What are the “colors” of hydrogen?
“Gray hydrogen,” the most common form of hydrogen available today, is made from natural gas (typically methane). In a process known as steam methane reformation (SMR), methane and steam react together in a high-temperature, high-pressure catalytic reactor, and hydrogen is produced. Carbon dioxide is a pollutant resulting from the steam methane reformation process, making gray hydrogen the least sustainable form of hydrogen available today.
“Blue hydrogen” is produced in much the same manner as gray hydrogen, but the emissions generated from SMR are captured and stored underground in a process known as carbon capture and storage (CCS). While blue hydrogen is a lower-carbon option than gray hydrogen, it is still associated with consequences deriving from the use of fossil fuels, such as the release of methane into the atmosphere.
“Green hydrogen” refers to a 100% clean solution. Green hydrogen is produced using renewable energy sources like solar and wind. Today, less than one percent of total annual hydrogen production is “green,”1 but this is expected to grow as the infrastructure needed to create it is expanded and production costs continue to fall.
Other color designations for hydrogen also exist, such as pink (produced using nuclear energy), black/brown (produced using coal or lignite), and white (naturally-occurring).
How is green hydrogen produced?
Unlike gray hydrogen, green hydrogen is fully renewable in both its source material and its energy supply. For source material, green hydrogen today is typically generated from water through a process known as electrolysis, which uses an electric current to split water into its component molecules of hydrogen and oxygen. This is done using a device called an electrolyzer, which utilizes a cathode and an anode (positively and negatively charged electrodes). This process produces only oxygen – or steam – as a byproduct. As for energy supply, to qualify as “green hydrogen,” the source of electricity used for electrolysis must derive from renewable power, such as wind or solar energy.
There are three main kinds of electrolyzers: alkaline, proton exchange membrane (PEM), and solid oxide. These vary in the nature of the electrolyte material used. Alkaline electrolyzers utilize an aqueous solution with an alkaline-like salt to enable electrical conductivity, while PEM electrolyzers use a solid polymer membrane (electrolyte). Solid oxide electrolyzers use solid ceramic material as the electrolyte, which enables them to operate at higher electrical efficiency and much higher temperatures. This permits the use of steam and external heat as energy sources rather than relying on electricity. Thus, solid oxide electrolysis enables significantly lower cost of operations, since heat is typically less expensive and is sometimes naturally produced as a byproduct of certain industrial processes.
At Heliogen, we are partnering with Bloom Energy (NYSE: BE) to produce green hydrogen using only concentrated solar power and water.
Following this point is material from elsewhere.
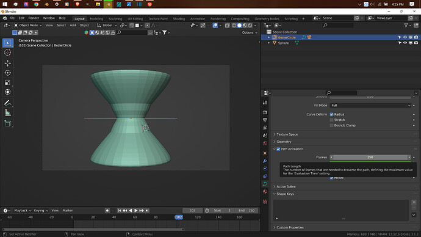Switch to the Shading workspace tab
The width and height of the screenshot is (421, 237).
tap(179, 18)
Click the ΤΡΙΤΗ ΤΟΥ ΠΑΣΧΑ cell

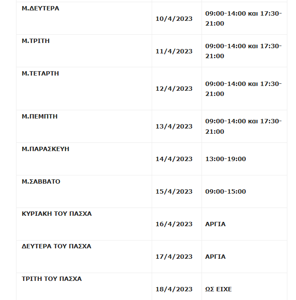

This will be done by combining near 24/7 carbon-free power and steam, generated by Heliogen’s Sunlight Refinery solar power generation system, with Bloom Energy’s solid oxide electrolyzer.
What can green hydrogen do?
The large-scale use of green hydrogen is critical to decarbonize historically carbon-intensive processes and industries. The industrial sector is responsible for more than one-third of the world’s energy consumption2 and over 20% of U.S. carbon emissions.3 Replacing fossil fuels with green hydrogen will dramatically reduce emissions from industries such as steelmaking, refining, and chemical production. Green hydrogen can also serve as a substitute for traditional natural gas-derived hydrogen in industries like fertilizer production. Additionally, green hydrogen is a zero-carbon solution for transportation, which accounts for almost a third of U.S. carbon emissions today.4 Hydrogen-powered fuel cells operate with higher efficiency than internal combustion engines and can greatly reduce the environmental impact of long-distance trucking and trains. Hydrogen also has the potential to be transported through pipelines to power and heat homes and buildings, further cutting down on fossil fuel reliance and greenhouse gas emissions.
The uses of green hydrogen are limited only by its cost to produce. At Heliogen, we are working on developing affordable, commercial applications of green hydrogen production, in order to drive towards the renewable energy transition and deliver reliable, cost-effective power that is sustainable for business, and sustainable for the earth.